**Working data:**
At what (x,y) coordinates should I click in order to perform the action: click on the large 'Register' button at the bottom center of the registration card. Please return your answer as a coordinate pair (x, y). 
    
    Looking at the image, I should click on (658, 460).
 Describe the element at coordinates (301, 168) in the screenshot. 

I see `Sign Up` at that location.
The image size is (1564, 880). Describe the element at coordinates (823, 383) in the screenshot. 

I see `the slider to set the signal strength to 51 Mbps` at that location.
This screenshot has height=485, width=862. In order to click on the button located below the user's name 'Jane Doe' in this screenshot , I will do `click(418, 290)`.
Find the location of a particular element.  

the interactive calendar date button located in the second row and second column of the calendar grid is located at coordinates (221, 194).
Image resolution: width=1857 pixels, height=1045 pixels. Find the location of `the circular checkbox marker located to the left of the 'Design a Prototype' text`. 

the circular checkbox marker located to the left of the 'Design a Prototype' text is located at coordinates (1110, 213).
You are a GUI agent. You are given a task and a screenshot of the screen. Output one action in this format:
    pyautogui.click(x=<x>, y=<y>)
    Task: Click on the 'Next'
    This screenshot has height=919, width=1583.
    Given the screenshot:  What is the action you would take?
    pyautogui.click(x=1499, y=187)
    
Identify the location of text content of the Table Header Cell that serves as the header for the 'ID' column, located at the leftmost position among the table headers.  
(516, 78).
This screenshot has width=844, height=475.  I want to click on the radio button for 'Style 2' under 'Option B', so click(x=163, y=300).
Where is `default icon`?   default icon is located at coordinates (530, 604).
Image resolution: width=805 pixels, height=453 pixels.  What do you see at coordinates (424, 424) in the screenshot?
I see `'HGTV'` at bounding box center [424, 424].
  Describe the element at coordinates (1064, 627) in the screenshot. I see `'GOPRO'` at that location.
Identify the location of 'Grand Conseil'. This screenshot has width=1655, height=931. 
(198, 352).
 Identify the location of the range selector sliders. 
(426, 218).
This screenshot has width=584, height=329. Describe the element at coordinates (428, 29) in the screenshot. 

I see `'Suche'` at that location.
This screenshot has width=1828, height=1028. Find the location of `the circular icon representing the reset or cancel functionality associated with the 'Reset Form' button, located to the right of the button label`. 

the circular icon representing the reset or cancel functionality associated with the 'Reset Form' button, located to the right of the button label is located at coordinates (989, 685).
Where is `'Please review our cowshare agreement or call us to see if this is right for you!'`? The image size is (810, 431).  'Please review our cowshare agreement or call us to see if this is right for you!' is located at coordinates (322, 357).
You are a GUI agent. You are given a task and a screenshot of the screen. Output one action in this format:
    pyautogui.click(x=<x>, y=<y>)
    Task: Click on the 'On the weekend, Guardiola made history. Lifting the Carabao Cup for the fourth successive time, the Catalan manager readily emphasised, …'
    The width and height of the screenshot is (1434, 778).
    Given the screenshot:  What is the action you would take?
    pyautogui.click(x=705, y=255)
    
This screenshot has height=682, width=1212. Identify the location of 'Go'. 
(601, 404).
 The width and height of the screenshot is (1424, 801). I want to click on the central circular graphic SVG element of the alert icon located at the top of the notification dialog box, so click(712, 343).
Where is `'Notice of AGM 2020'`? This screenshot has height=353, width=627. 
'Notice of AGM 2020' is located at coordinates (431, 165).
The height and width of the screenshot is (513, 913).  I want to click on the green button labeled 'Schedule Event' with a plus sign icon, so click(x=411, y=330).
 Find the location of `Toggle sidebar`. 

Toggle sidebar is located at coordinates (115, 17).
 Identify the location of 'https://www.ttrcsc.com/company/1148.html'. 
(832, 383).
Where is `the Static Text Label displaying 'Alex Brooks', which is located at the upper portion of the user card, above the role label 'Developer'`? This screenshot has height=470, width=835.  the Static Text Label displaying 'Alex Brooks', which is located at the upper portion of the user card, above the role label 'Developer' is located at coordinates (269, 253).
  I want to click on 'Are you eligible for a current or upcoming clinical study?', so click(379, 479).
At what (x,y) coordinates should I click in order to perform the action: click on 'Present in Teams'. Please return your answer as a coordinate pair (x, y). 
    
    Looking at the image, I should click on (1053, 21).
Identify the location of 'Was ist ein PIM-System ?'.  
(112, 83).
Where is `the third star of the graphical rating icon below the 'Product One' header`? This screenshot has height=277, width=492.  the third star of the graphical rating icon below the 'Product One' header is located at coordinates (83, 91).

**What to work on:** Show every line of the material above that contains the word "Find".

**Result of this exercise:**
Find the location of a particular element.  
Image resolution: width=1857 pixels, height=1045 pixels. Find the location of `the circular checkbox marker located to the left of the 'Design a Prototype' text`. 
This screenshot has width=1828, height=1028. Find the location of `the circular icon representing the reset or cancel functionality associated with the 'Reset Form' button, located to the right of the button label`. 
 Find the location of `Toggle sidebar`. 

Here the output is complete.